Both the Petitioner and the Board agree on the relevant facts. Petitioner was incarcerated at the State Correctional Institution at Camp Hill. At the expiration of his minimum sentence for offenses in Philadelphia County, he was paroled to begin serving a sentence for offenses in Montgomery County. Since he was not actually released from custody, the parole was constructive. Upon his subsequent release
[ 71 Pa. Commw. Page 574]
from the institution, Petitioner was arrested and convicted for other offenses. After a parole violation hearing, the Board recomputed Petitioner's maximum sentence without giving him credit for the one year of constructive parole.
The pertinent statute is Section 21.1 of the Act of August 6, 1941, P.L. 861, 61 P.S. § 331.21a(a) which states, in pertinent part:
If his recommitment is so ordered, he shall be reentered to serve the remainder of the term which said parolee would have been compelled to serve had he not been paroled, and he shall be given no credit for the time at liberty on parole.
Petitioner's argument, of course, is that since he was not "at liberty" during the period of his constructive parole, he must be given credit on his new maximum sentence for the time he spent in that classification.
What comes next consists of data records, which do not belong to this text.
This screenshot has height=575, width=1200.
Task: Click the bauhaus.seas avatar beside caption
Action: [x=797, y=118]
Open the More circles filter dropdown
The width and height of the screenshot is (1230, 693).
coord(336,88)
A similar argument was made by a prisoner and rejected by our Supreme Court in Hines v. Board of Probation and Parole, 491 Pa. 142, 420 A.2d 381 (1980). Citing language from Haun v. Cavell, 190 Pa. Superior Ct. 346, 154 A.2d 257 (1959), our Supreme Court held that "at liberty" meant at liberty from the particular sentence for which the prisoner was originally confined; it did not mean freedom from confinement.
Petitioner was aware of the Haun case but makes no reference to Hines. Petitioner argues that a different interpretation should be given to the statute from that adopted by the Superior Court in Haun in light of the provisions of Sections 1903 and 1928 of the Statutory Construction Act of 1972, 1 Pa. C.S. §§ 1903, 1928. Neither of these statutory provisions varies ...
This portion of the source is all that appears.